It is intriguing to ask whether a similar empirical approach might be applied to some of the findings and premises of micro-sociology. Sociologists too make assumptions about motivation, choice, and action. Whether we consider the sociology of contention, the sociology of race, or the sociology of the family, we are unavoidably drawn to making provisional assumptions about what makes the actors in these situations tick. What are their motives? How do they evaluate the facts of a situation? How do they measure and weigh risk in the actions they choose? How do ambient social norms influence their action? Whether explicitly or implicitly, sociologists make assumptions about the answers to questions like these. Could some of the theoretical ideas of James Coleman, Erving Goffman, or Mark Granovetter be subjected to experimental investigation? Even more intriguingly, are there supra-individual hypotheses offered by sociologists that might be explored with experimental methods?
Areas where experimental and empirical investigation might be expected to pay dividends in sociology include the motivations underlying cooperation and competition, Granovetter’s sociology of social embeddedness, corruption, the theories of conditional altruism and conditional fairness, the dynamics of contention, and the micro-social psychology of race and gender.

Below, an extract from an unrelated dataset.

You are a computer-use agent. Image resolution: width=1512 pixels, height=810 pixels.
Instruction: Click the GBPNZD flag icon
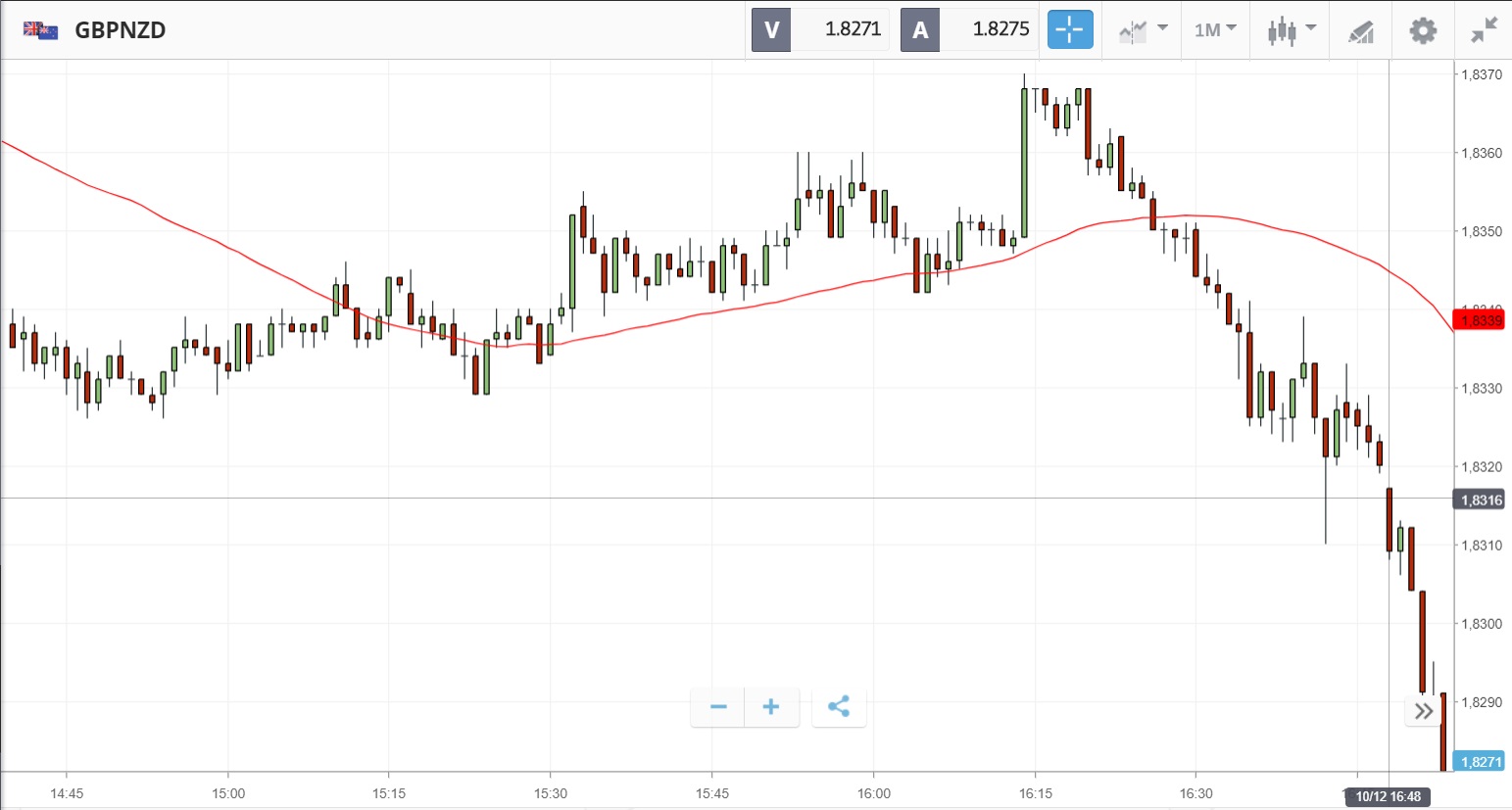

So is there an existing field of research that attempts to investigate questions like these using experiments and human subjects placed in artificial circumstances of action?
To begin, there are some famous examples of experiments in the behavioral sciences that are relevant to these questions. These include the Milgram experiment, the Stanford Prison experiment, and a variety of altruism experiments. These empirical research designs aim at probing the modes of behavior, norm observance, and decision-making that characterize real human beings in real circumstances.
Second, it is evident that the broad discipline of social psychology is highly relevant to this topic. For example, the study of “motivated reasoning” has come to play an important role within the discipline of social psychology (link).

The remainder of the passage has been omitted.